Jetzt einfach ein Gebäude abzureißen
sei "widersinnig", kritisiert auch die Ratsfraktion der Kölner
Linkspartei. Nach Räumung und zwangsläufigem Abriss entstünde in Kalk
lediglich eine weitere ungenutzte Industriebrache. Linksfraktionschef
Jörg Detjen vermutet ein perfides politisches Manöver. "Spätestens am
31. März muss die Stadt das Gelände von der Sparkasse übernehmen", sagt
er. "Es scheint so, als wollten SPD und Oberbürgermeister die
,Schreibtischarbeit' von der Sparkasse und die ‚Drecksarbeit' von der
Kölner Polizei erledigen lassen." Der Hintergrund: Im Zuge der von der
EU-Kommission geforderten Neuordnung der Sparkasse ist das Geldinstitut
gezwungen, das gesamte KHD-Gelände samt besetzter Werkskantine zu
verkaufen.
Auch die Polizei scheint sich nicht ganz wohl in ihrer Haut zu fühlen. Laut Informationen des Kölner Stadt-Anzeigers
soll die Behördenleitung Oberbürgermeister Roters schriftlich Bedenken
gegen eine Räumung mitgeteilt haben. Die BesetzerInnen hätten sich
schließlich bislang stets friedlich verhalten. Ob solche Hinweise noch
etwas nützen, ist fraglich.
Die BesetzerInnen sind jedenfalls
vorbereitet. Nachdem sie den Tipp erhalten hatten, die Räumung stehe
unmittelbar bevor, sind sie seit Dienstagmorgen um 4 Uhr in
Alarmbereitschaft. Die jungen Leute wollen ihr "Autonomes Zentrum" nicht
einfach kampflos aufgeben, sondern passiven Widerstand leisten. "Von
den BesetzerInnen wird keine Eskalation der Räumungssituation
angestrebt", heißt es in ihrem "Aktionskonsens". Das bedeute unter
anderem: "Keine Steine oder andere Dinge werfen, keine Barrikaden
anzünden, keine körperlichen Angriffe auf PolizistInnen u.ä." Es sei
"allerdings in Ordnung und erwünscht, die Entschlossenheit der Besetzung
durch körperliche Präsenz zu demonstrieren".

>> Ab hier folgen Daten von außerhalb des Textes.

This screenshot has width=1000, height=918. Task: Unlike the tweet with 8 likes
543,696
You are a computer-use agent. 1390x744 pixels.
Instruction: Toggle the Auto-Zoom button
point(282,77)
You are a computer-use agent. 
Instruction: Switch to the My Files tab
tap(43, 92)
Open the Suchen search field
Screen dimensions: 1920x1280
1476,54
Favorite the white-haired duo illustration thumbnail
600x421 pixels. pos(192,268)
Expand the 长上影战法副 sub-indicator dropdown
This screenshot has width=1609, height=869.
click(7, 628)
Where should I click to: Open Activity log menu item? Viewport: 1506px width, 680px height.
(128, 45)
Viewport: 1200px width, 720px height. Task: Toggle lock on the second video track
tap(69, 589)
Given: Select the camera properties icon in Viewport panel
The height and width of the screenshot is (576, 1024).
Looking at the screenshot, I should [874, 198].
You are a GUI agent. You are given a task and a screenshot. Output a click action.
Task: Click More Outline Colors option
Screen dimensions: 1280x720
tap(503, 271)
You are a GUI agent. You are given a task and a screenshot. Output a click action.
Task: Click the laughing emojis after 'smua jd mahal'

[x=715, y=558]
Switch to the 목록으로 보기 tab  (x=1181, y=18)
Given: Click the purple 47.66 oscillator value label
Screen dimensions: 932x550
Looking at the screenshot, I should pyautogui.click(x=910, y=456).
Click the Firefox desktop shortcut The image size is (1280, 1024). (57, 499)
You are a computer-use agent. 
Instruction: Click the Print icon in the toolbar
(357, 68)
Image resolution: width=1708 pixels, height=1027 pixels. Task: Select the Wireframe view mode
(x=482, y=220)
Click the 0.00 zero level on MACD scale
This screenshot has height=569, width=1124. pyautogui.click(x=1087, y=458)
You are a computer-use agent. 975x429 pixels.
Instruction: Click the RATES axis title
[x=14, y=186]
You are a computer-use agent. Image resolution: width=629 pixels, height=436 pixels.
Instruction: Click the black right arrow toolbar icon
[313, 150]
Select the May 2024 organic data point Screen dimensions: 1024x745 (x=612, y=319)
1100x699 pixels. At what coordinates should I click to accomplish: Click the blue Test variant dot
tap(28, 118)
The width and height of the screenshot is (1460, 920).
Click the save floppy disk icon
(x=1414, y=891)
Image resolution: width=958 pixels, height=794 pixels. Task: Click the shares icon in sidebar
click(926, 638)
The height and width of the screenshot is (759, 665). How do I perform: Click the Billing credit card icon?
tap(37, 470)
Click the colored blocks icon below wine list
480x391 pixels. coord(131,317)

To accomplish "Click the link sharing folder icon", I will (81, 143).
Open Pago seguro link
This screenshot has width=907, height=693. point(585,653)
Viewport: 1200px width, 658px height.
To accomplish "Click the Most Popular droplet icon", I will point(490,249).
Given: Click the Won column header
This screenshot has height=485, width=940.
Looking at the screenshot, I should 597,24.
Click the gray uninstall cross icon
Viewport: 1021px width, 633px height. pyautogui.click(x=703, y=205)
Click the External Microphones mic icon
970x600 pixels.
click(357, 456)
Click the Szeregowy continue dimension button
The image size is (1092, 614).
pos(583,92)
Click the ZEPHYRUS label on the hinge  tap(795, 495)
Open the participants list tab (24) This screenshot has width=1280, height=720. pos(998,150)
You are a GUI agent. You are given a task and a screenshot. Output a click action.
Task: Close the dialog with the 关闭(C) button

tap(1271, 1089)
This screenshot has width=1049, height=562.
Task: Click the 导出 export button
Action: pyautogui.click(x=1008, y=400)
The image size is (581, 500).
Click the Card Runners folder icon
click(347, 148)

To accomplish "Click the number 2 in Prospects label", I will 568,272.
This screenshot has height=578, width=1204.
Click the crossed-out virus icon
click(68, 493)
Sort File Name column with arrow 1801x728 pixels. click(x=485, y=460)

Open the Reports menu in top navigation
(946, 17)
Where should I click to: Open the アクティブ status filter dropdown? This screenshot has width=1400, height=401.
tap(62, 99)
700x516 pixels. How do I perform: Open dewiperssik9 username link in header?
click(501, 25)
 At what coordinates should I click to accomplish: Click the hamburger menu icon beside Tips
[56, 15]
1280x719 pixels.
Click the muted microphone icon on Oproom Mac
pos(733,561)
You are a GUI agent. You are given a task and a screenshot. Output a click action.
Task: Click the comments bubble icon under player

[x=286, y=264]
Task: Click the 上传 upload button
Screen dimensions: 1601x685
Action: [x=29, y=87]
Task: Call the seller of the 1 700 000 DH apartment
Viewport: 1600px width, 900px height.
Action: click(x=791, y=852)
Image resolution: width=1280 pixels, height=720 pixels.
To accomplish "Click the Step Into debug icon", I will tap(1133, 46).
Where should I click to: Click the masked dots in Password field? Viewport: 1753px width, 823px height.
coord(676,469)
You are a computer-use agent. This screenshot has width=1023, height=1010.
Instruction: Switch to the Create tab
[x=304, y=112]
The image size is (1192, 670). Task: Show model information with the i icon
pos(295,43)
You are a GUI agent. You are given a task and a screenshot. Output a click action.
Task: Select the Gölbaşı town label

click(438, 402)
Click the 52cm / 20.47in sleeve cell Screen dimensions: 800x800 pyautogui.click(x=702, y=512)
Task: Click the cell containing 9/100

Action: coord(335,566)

Aber noch ist es nicht soweit. Zwar
fuhr die Polizei am Dienstag mit zahlreichen Wannen vor und postierte
sich um das "Autonome Zentrum". Wer keinen Schleichweg fand, kam nur
noch nach einer Personenkontrolle ins Haus. Geräumt wurde jedoch erst
mal nicht. Bundespräsident Christian Wulff war in der Stadt, besuchte
Gedenkveranstaltungen zum 100. Geburtstag der NS-Widerstandskämpferin
Freya von Moltke. Ein Polizeieinsatz hätte sich da nicht so gut gemacht.
Jetzt ist Mittwoch – und Wulff wieder
weg. Die Polizeipräsenz rund um das Haus ist geblieben. Trotzdem hoffen
die BesetzerInnen noch auf eine Verhandlungslösung in letzter Sekunde.
Hinter den Kulissen sollen die Drähte heiß laufen. Sie wollten
"weiterhin Gespräche mit Stadt, Sparkasse und Politik über Lösungen für
die Situation führen", heißt es in einer am Mittwochmittag
veröffentlichten Erklärung der BesetzerInnen. Grundlage für solche
Gespräche müsse jedoch die Zusage sein, dass für die Dauer der Gespräche
keine Räumung stattfinden wird.
Am späten Mittwochnachmittag hat die Polizei
erst wiederholt damit begonnen, Menschen nur nach Personalkontrollen
durchzulassen, dann riegelte sie das Gelände komplett ab. Die Spannung
an der Wiersbergstraße 44 steigt weiter.